BEGIN
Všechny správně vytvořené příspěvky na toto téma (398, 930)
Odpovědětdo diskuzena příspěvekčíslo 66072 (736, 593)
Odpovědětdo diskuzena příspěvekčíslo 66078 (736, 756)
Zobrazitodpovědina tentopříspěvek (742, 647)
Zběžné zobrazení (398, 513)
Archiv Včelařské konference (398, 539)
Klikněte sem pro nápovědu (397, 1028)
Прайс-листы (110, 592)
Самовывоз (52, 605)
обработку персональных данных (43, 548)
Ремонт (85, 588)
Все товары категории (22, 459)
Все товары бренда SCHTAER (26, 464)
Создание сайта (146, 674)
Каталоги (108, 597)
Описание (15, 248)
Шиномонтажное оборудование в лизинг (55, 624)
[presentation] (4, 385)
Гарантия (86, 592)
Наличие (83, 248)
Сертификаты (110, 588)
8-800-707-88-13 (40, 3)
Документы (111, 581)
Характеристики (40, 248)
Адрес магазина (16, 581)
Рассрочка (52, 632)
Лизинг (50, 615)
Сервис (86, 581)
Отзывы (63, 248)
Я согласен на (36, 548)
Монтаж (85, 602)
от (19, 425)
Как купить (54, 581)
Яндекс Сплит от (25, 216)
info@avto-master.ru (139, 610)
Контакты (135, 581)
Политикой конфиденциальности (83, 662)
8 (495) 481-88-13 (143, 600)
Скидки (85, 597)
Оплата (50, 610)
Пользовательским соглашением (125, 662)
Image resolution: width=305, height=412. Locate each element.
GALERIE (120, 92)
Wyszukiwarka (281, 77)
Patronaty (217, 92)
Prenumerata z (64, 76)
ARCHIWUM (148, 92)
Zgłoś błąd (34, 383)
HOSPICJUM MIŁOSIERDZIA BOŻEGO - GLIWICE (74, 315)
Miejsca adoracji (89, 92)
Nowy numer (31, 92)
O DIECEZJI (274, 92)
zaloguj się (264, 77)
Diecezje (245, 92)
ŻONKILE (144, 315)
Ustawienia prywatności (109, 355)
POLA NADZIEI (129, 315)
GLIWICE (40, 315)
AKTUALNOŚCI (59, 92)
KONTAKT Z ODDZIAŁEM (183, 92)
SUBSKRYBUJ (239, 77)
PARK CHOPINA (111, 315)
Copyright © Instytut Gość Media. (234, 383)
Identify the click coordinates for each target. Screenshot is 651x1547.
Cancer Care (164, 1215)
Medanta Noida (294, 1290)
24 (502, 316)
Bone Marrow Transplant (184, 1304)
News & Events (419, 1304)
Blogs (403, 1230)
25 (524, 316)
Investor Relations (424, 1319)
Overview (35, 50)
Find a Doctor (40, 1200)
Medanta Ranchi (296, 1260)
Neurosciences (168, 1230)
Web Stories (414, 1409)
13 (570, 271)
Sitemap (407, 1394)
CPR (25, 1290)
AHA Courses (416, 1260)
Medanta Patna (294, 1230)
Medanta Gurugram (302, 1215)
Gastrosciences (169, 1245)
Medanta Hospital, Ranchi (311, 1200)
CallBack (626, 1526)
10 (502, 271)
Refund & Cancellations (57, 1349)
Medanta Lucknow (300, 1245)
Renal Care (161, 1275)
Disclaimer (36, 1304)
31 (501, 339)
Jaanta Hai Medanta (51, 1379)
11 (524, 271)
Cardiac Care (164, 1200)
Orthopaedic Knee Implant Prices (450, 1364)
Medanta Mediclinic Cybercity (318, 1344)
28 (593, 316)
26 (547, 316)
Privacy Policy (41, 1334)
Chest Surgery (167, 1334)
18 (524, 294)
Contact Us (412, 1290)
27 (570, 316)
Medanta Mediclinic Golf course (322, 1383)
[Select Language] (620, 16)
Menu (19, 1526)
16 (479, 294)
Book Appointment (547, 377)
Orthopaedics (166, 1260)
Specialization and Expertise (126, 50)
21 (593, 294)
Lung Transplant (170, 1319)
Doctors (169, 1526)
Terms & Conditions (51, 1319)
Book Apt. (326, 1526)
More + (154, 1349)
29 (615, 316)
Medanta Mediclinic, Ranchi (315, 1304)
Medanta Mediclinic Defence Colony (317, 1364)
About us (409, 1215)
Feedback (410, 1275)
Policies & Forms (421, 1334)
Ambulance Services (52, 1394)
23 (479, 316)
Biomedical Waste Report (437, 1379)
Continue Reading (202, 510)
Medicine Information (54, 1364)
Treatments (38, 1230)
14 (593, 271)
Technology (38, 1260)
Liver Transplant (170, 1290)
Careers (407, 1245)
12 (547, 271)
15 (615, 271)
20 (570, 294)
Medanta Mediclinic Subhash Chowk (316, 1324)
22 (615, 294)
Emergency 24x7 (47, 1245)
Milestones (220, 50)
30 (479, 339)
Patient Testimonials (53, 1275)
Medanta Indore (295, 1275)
END
What you should do:
Replace "Zgłoś błąd" with "Zgłoś problem" everywhere in the listing above, and keep every other line and coordinate unchanged.

Completed task:
Všechny správně vytvořené příspěvky na toto téma (398, 930)
Odpovědětdo diskuzena příspěvekčíslo 66072 (736, 593)
Odpovědětdo diskuzena příspěvekčíslo 66078 (736, 756)
Zobrazitodpovědina tentopříspěvek (742, 647)
Zběžné zobrazení (398, 513)
Archiv Včelařské konference (398, 539)
Klikněte sem pro nápovědu (397, 1028)
Прайс-листы (110, 592)
Самовывоз (52, 605)
обработку персональных данных (43, 548)
Ремонт (85, 588)
Все товары категории (22, 459)
Все товары бренда SCHTAER (26, 464)
Создание сайта (146, 674)
Каталоги (108, 597)
Описание (15, 248)
Шиномонтажное оборудование в лизинг (55, 624)
[presentation] (4, 385)
Гарантия (86, 592)
Наличие (83, 248)
Сертификаты (110, 588)
8-800-707-88-13 (40, 3)
Документы (111, 581)
Характеристики (40, 248)
Адрес магазина (16, 581)
Рассрочка (52, 632)
Лизинг (50, 615)
Сервис (86, 581)
Отзывы (63, 248)
Я согласен на (36, 548)
Монтаж (85, 602)
от (19, 425)
Как купить (54, 581)
Яндекс Сплит от (25, 216)
info@avto-master.ru (139, 610)
Контакты (135, 581)
Политикой конфиденциальности (83, 662)
8 (495) 481-88-13 (143, 600)
Скидки (85, 597)
Оплата (50, 610)
Пользовательским соглашением (125, 662)
Image resolution: width=305, height=412. Locate each element.
GALERIE (120, 92)
Wyszukiwarka (281, 77)
Patronaty (217, 92)
Prenumerata z (64, 76)
ARCHIWUM (148, 92)
Zgłoś problem (34, 383)
HOSPICJUM MIŁOSIERDZIA BOŻEGO - GLIWICE (74, 315)
Miejsca adoracji (89, 92)
Nowy numer (31, 92)
O DIECEZJI (274, 92)
zaloguj się (264, 77)
Diecezje (245, 92)
ŻONKILE (144, 315)
Ustawienia prywatności (109, 355)
POLA NADZIEI (129, 315)
GLIWICE (40, 315)
AKTUALNOŚCI (59, 92)
KONTAKT Z ODDZIAŁEM (183, 92)
SUBSKRYBUJ (239, 77)
PARK CHOPINA (111, 315)
Copyright © Instytut Gość Media. (234, 383)
Identify the click coordinates for each target. Screenshot is 651x1547.
Cancer Care (164, 1215)
Medanta Noida (294, 1290)
24 (502, 316)
Bone Marrow Transplant (184, 1304)
News & Events (419, 1304)
Blogs (403, 1230)
25 (524, 316)
Investor Relations (424, 1319)
Overview (35, 50)
Find a Doctor (40, 1200)
Medanta Ranchi (296, 1260)
Neurosciences (168, 1230)
Web Stories (414, 1409)
13 (570, 271)
Sitemap (407, 1394)
CPR (25, 1290)
AHA Courses (416, 1260)
Medanta Patna (294, 1230)
Medanta Gurugram (302, 1215)
Gastrosciences (169, 1245)
Medanta Hospital, Ranchi (311, 1200)
CallBack (626, 1526)
10 (502, 271)
Refund & Cancellations (57, 1349)
Medanta Lucknow (300, 1245)
Renal Care (161, 1275)
Disclaimer (36, 1304)
31 (501, 339)
Jaanta Hai Medanta (51, 1379)
11 (524, 271)
Cardiac Care (164, 1200)
Orthopaedic Knee Implant Prices (450, 1364)
Medanta Mediclinic Cybercity (318, 1344)
28 (593, 316)
26 (547, 316)
Privacy Policy (41, 1334)
Chest Surgery (167, 1334)
18 (524, 294)
Contact Us (412, 1290)
27 (570, 316)
Medanta Mediclinic Golf course (322, 1383)
[Select Language] (620, 16)
Menu (19, 1526)
16 (479, 294)
Book Appointment (547, 377)
Orthopaedics (166, 1260)
Specialization and Expertise (126, 50)
21 (593, 294)
Lung Transplant (170, 1319)
Doctors (169, 1526)
Terms & Conditions (51, 1319)
Book Apt. (326, 1526)
More + (154, 1349)
29 (615, 316)
Medanta Mediclinic, Ranchi (315, 1304)
Medanta Mediclinic Defence Colony (317, 1364)
About us (409, 1215)
Feedback (410, 1275)
Policies & Forms (421, 1334)
Ambulance Services (52, 1394)
23 (479, 316)
Biomedical Waste Report (437, 1379)
Continue Reading (202, 510)
Medicine Information (54, 1364)
Treatments (38, 1230)
14 (593, 271)
Technology (38, 1260)
Liver Transplant (170, 1290)
Careers (407, 1245)
12 (547, 271)
15 (615, 271)
20 (570, 294)
Medanta Mediclinic Subhash Chowk (316, 1324)
22 (615, 294)
Emergency 24x7 (47, 1245)
Milestones (220, 50)
30 (479, 339)
Patient Testimonials (53, 1275)
Medanta Indore (295, 1275)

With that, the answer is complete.